Les inquiétudes des autorités américaines de la concurrence ont eu raison du projet de rachat à 39 milliards de dollars de T-Mobile USA par le numéro un américain des télécoms AT&T, pour qui cet échec se solde par une lourde indemnité d'annulation.

AT&T a décidé de jeter l'éponge neuf mois après l'annonce de ce méga-projet de fusion avec la filiale américaine de l'opérateur téléphonique allemand, faute de trouver un accord de cessions satisfaisant avec les autorités de la concurrence américaines.

«Après avoir étudié avec attention ses options, AT&T a décidé avec Deutsche Telekom de mettre fin à son offre de rachat de T-Mobile USA», a indiqué AT&T dans un communiqué.

«Les efforts de la Commission fédérale des communications (FCC) et du département américain de la Justice pour bloquer cette transaction ne changent pas la réalité du secteur», a déploré le groupe.

«C'est l'un des plus concurrentiels du monde, avec un besoin croissant de fréquences auquel il faut faire face immédiatement. Une combinaison d'AT&T et T-Mobile USA aurait offert une solution intermédiaire à cette pénurie», a regretté l'opérateur, affirmant que «les consommateurs vont pâtir» de l'échec de cette fusion.

«Pour répondre aux besoins de nos clients, nous allons continuer à investir», a promis le PDG d'AT&T, Randall Stephenson.

Ajouter de la capacité à son réseau «va toutefois demander deux choses de la part des gouvernants: d'une part, à court terme, permettre aux marchés de fonctionner librement pour augmenter la disponibilité de nouvelles fréquences», y compris l'approbation «rapide de notre acquisition de fréquences non utilisées de Qualcomm, en attente devant la FCC», a-t-il argumenté.

«D'autre part, adopter des lois visant à répondre aux besoins de fréquences à long terme de notre pays», a-t-il ajouté.

Le géant américain des télécoms a confirmé qu'il allait passer une charge exceptionnelle de 4 milliards de dollars (3 milliards d'euros) pour indemniser Deutsche Telekom de cette rupture de contrat. Par ailleurs, un accord sur les tarifs d'itinérance («roaming») «mutuellement bénéfique» a été conclu avec Deutsche Telekom.

Dès son annonce, le projet de rachat de la filiale en difficultés de Deutsche Telekom avait suscité une levée de bouclier.

Des concurrents d'AT&T comme Sprint agitaient le spectre d'un nouveau «monopole», et certains parlementaires s'opposaient à cette fusion par crainte de voir la concurrence s'amoindrir et les prix augmenter.

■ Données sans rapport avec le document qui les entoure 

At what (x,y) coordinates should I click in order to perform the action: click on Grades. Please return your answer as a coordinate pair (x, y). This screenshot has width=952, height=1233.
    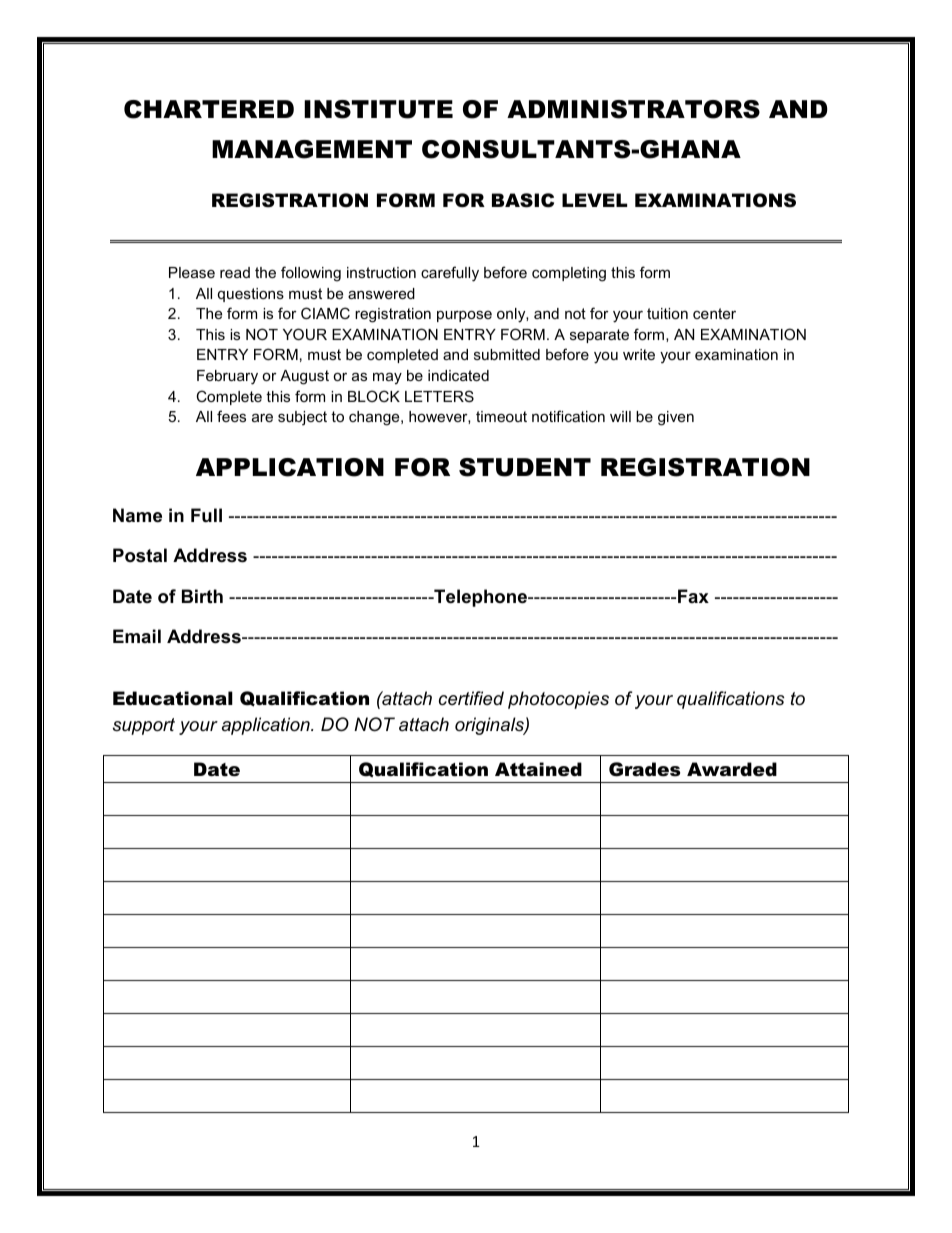
    Looking at the image, I should click on (644, 769).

AT&T contrôle quelque 27% des abonnements à la téléphonie mobile aux États-Unis ce qui en fait le numéro deux derrière Verizon Wireless (31%), loin devant Sprint Nextel (14%) et T-Mobile (9%). L'acquisition de T-Mobile USA lui aurait permis de dominer 40% de ce marché et de doubler Verizon.

La FCC et le gouvernement s'étaient penchés sur le dossier, le ministère de la Justice portant l'opération devant les tribunaux fin août pour la bloquer.

L'opérateur, qui avait trouvé de rares soutiens chez Facebook et Microsoft, arguait que cette fusion, loin de nuire à la concurrence, lui permettrait d'offrir un meilleur service dans de nombreuses zones, mais n'a pu convaincre les autorités.

Pour Douglas McIntyre, analyste du site 247wallst.com, «l'avenir d'AT&T Wireless ne sera pas trop perturbé par cet échec. Il continuera à dominer ce marché aux côtés de Verizon Wireless. Ce qui attend T-Mobile est différent».

«Il n'a que 35 millions d'abonnés, dont beaucoup s'attendaient à intégrer le réseau d'AT&T. T-Mobile n'a pas fait de promotion active de ses nouveaux services et smartphones pour la même raison», a-t-il détaillé.

Deutsche Telekom «dispose cependant dorénavant de 4 milliards de dollars pour ressusciter T-Mobile. Il devra étendre et améliorer ses capacités 4G pour qu'il puisse rivaliser avec ses trois plus grands rivaux. Il y a aussi des rumeurs selon lesquels il pourrait racheter le troisième opérateur de mobiles» Sprint, a-t-il conclu.

L'action d'AT&T cédait 0,35% à 28,64 dollars vers 23H15 GMT, lors des échanges hors séance.